# Differentiation Problem

1. Sep 27, 2007

### tigerd12

The problem

The Diagram shows the graph of y=x^3-12x+17
A is the maximum point on the curve
C is the minimum point on the curve
The curve crosses the y axis at B

For the equation find dy/dx, y=x^3-12x+17 (DONE)

Heres the problem

find the gradient of the curve at B

now what am I supposed to do here?

this is what i tried but im not sure if its right

3x^2-12=17

make x the subject therefore giving

x=$$\sqrt{}29/3$$

so is that right or..?

Last edited: Sep 27, 2007
2. Sep 27, 2007

### dextercioby

For b) you need to find the value of the derivative at the point B. What are the coordinates of the point B ?

3. Sep 27, 2007

### tigerd12

im guessing the coordinates at point B are (0,17), but how does that help me in finding the gradient at that point

4. Sep 27, 2007

### HallsofIvy

Staff Emeritus
I presume you found that the derivative is 3x^2- 12. By why are you asserting that the derivative is 17? You are supposed to be finding the value of the derivative!

No, it's not right- you weren't even asked for a value of x!

You know that f'(x)= 3x^2- 12. You are asked to find its value at point B. Of course, to do that you need to know what x is there.

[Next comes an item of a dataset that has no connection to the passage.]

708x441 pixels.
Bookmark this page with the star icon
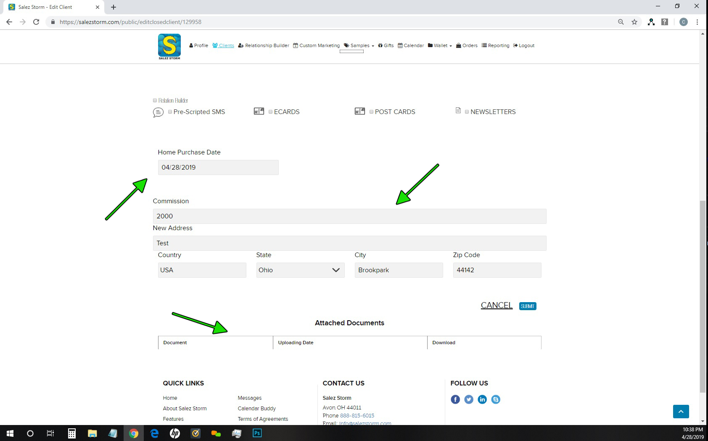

Saying the graph crosses the x-axis tells you that y= 0. Okay y= x^3- 12x+ 17= 0. Can you determine what x is from that?

5. Sep 27, 2007

### tigerd12

Sorry, I don't seem to be understand what you are saying. Do you want me to find the solutions of the equation x^3-12x+17?

6. Oct 13, 2007

### danni7070

Remember. The curve crosses y-axis at point B. So you know the y = 0 but you have to find the x-value for the point B:

In other words. B = (x,0)

Also, you know that f'(x) = 3x^2-12

Let f'(x) = 0 and then find a value for x. Then you have got point B! :)

7. Oct 13, 2007

### HallsofIvy

Staff Emeritus
Yes, that's exactly what I said! Then find the derivative at that value of x.

?? No, the curve is y= f(x), not y= f'(x).